My father, Brian Heaton, who has died aged 83, was a world authority in teaching English as a foreign language, publishing under the name JB Heaton.
Son of Norman and Evelyn Heaton, Brian was born in Keighley, West Yorkshire, where his father managed a wool factory. He studied English at Leeds University, returning there in 1968 as lecturer in English for overseas students. He subsequently developed this one-man, one-room role into a freestanding internationally renowned English language unit.
In the interim, having gained a PGCE teaching qualification and applied to the colonial service, Brian worked for the Education Department in Hong Kong. There he became expert in the teaching of English as a foreign language, and in developing teaching materials relevant to the culture of international students.
In 1968 he co-founded the professional network Specialist English Language Materials for University Students, which later became the British Association of Lecturers in English for Academic Purposes. His experience of different cultures enabled him to foster a sense of community and shared goals among international students from diverse backgrounds. He also contributed a key component to Leeds University’s postgraduate diploma in teaching English as a second/foreign language.

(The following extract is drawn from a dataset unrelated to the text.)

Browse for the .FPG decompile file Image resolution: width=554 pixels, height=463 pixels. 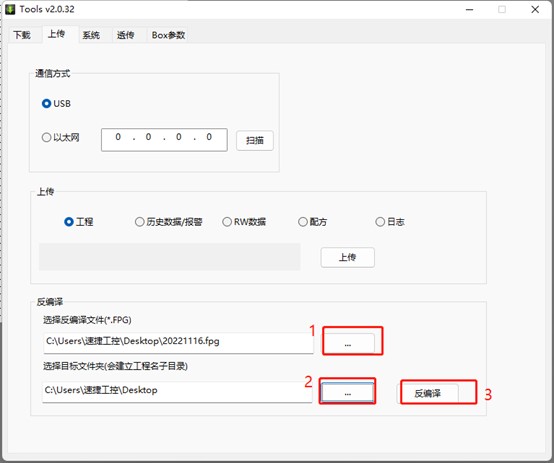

Already a published writer of short stories and teaching materials while in Hong Kong, Brian became a prolific author of course books. Having devised an English test for international students entering Leeds University, Brian became an expert in English language proficiency testing, and was invited by the British Council to take part in numerous professional training programmes, principally in Europe. He was a visiting professor, first in Singapore in the 1970s, and then in Japan in the 1980s, representing the Cambridge Examination Syndicate, and subsequently continued this role during a visit to China in the 1990s, where he specified the Cambridge Business English test for China.
Brian used his talents, contacts and geniality to take a key role in a variety of contexts. These included involvement in the 1970s in improving the language skills of overseas NHS psychiatrists, and in the 1980s delivering a language and culture programme for English teachers from across the Soviet Union, under the British-Soviet cultural agreement administered by the British Council. In the 1990s he helped his department to win repeated contracts to deliver English programmes for young diplomatic staff from Taiwan.
Brian had wider interests in music and painting. He played the piano, and when living in Singapore took classes in Chinese painting techniques. In retirement in the UK he took up oil painting.
He is survived by his wife, Elisa, a musician and teacher, whom he met in his early working life in Hong Kong and married in 1958, by me and by two grandsons.